Passive income is defined as a form of income you receive when you’re not actually working for it each day.
There are lots of different types of passive income that you will definitely benefit from in the long run, like writing an e-book, selling your belongings online or renting out your property on Airbnb.
All of these are wonderfully simple ways of making money without working a 9-5 job. And wouldn’t we all enjoy that!
However, one of the most lucrative ways to earn passive income is through investing in real estate. Whether that be buying an investment property, renting out a unit or listing a holiday home on Airbnb. Some people are in a position to build a property portfolio or even buy and sell houses quickly, a process called flipping houses. These are all excellent forms of passive income and ones that don’t require a great amount of effort or time to organise.
Passive property investing is a great form of income that could potentially set you up for retirement but there are a few important things to consider before biting the bullet. Just like most investment situations you can’t expect to be making a profit overnight, if you’re lucky you will see financial improvement within a few months. In some cases, the investment might lose money.
Here are some ideas for investing your passive income in real estate
Renting out your property.
This is a fairly simple process if you’re already on top of repayments. If you have lived in the property for at least 6 months prior to renting it out, you may also still be eligible for the First Home Owners Grant.
Once you’ve decided to rent out the property you have a number of options. A property management company can assist with leasing your property and managing the day to day issues of collecting rent and maintenance. This mean whilst you benefit from the weekly or monthly rental payments you have little involvement in the property management.
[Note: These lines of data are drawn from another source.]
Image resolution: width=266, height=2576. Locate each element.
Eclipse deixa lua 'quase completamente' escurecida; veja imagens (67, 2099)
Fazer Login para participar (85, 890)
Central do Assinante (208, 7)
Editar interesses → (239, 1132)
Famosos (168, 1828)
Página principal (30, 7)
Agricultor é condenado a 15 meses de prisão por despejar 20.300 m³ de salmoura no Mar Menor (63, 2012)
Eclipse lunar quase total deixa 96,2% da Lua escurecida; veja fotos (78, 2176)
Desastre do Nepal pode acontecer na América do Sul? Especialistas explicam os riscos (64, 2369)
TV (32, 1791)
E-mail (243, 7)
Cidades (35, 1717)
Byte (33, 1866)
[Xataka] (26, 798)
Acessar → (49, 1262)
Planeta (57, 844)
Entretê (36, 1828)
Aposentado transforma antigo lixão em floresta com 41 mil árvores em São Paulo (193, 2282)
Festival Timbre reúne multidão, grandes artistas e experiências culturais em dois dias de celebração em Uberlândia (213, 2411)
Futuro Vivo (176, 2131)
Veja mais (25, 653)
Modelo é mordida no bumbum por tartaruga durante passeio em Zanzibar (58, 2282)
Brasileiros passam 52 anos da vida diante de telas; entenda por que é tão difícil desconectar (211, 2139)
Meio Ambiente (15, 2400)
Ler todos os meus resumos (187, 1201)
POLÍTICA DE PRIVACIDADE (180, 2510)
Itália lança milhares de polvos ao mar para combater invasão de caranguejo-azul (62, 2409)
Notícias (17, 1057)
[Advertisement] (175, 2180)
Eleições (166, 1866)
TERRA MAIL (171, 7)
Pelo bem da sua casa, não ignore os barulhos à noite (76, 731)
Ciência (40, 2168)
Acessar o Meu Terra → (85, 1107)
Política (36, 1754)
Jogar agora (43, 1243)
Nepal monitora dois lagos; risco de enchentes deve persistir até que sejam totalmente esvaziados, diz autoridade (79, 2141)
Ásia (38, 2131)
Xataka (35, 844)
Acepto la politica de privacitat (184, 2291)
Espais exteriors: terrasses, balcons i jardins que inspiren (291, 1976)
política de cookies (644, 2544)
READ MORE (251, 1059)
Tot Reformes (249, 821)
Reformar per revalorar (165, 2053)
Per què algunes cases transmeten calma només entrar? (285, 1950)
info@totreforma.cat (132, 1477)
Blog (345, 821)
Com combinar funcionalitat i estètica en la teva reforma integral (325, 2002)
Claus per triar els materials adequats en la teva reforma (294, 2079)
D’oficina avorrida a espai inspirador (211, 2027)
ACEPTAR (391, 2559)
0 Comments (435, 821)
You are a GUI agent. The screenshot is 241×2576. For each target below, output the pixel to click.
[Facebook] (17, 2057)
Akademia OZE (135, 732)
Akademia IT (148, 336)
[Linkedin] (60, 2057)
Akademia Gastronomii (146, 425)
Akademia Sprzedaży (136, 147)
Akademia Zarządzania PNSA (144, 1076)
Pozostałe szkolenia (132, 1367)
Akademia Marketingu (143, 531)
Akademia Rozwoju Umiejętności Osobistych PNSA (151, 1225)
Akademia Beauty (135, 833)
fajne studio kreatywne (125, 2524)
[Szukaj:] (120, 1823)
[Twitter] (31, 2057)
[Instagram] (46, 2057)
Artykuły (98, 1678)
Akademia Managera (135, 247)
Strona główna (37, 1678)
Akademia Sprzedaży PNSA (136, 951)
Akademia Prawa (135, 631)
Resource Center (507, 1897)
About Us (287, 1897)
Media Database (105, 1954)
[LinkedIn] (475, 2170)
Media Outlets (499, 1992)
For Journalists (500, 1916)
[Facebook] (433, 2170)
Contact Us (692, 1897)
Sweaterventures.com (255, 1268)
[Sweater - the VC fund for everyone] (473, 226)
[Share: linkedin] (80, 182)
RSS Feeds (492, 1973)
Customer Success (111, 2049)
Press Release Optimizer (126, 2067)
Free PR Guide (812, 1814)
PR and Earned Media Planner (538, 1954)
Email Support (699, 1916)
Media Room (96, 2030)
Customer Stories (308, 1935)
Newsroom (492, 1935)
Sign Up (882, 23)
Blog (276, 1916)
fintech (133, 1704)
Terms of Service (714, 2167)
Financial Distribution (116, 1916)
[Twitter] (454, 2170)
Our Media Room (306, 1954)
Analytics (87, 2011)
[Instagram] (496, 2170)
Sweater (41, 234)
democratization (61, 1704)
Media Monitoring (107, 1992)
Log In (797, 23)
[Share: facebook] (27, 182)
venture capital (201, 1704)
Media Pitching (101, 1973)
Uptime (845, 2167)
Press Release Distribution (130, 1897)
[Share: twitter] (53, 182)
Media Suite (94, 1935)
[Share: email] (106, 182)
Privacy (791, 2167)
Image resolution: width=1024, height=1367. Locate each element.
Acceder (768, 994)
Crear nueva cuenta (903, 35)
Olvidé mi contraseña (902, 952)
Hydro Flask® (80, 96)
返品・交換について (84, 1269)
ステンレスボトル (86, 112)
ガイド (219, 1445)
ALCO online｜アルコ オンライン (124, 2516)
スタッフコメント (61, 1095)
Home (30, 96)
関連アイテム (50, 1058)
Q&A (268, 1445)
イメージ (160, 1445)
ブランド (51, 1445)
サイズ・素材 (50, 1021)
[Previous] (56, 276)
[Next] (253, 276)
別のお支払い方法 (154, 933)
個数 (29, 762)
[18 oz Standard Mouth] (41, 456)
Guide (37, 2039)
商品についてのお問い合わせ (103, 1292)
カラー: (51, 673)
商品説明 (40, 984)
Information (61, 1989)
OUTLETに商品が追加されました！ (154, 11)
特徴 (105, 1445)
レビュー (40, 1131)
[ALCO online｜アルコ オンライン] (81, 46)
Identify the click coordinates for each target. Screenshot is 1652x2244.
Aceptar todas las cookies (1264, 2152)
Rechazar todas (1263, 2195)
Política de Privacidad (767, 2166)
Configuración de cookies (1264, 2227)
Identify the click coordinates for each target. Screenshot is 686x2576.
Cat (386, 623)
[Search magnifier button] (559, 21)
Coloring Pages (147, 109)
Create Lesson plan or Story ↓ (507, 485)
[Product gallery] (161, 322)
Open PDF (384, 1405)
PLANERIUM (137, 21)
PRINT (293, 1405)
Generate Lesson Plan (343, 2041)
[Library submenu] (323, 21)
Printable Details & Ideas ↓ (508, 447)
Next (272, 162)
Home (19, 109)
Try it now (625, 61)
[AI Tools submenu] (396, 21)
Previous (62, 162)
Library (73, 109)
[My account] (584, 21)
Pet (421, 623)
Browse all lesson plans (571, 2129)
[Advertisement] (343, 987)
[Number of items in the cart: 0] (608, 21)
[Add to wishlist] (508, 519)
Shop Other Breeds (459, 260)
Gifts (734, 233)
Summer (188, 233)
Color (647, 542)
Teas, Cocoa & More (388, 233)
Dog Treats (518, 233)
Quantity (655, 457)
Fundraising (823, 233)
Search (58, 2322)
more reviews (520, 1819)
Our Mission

The optimal situation would be if you can find cheaper accommodation for yourself, like moving back in with your parents or relatives, you are able to reap the rewards of passive income. Your tenant will be paying off your mortgage for you.
Buy and sell
Flipping houses seem like a serious endeavour and it is definitely not one to take on without serious consideration.
However, the upside of flipping property is that the potential earnings are substantial.
Before you take on a flipping project, it’s always good to get some advice from people who have been there, done that. There are a number of things to think about that could potentially impact your cash flow like if you should do renovations before selling or if you will recoup all of your expenses, including stamp duty and solicitors fees when it comes time to sell the property.
Airbnb is one of many very popular holiday accommodation listing sites. Using your property as a holiday rental is similar to renting out your property to a normal tenant, but without the serious commitments or having to manage it long term.
If you happen to have a unique property (tiny house, cabin or converted caravan) even better! You may be able to charge higher rates for that unique experience. Earnings can fluctuate from month to month but the potential means it’s definitely worth considering.
Build a portfolio
If you are financially stable and have a good repayment history, you may consider scaling up your property portfolio. Building a solid property portfolio is made easier if you use the equity you’ve built in other investments to purchase more properties.
Whether you are just starting out in the property market or if you are an experienced real estate investor, there are always things to consider and think about before making the leap. Always think about what will work for you, your financial situation and also your future endeavours. Also make sure you do plenty of market research and consult a professional so you don’t make any mistakes and can have peace of mind throughout the whole experience.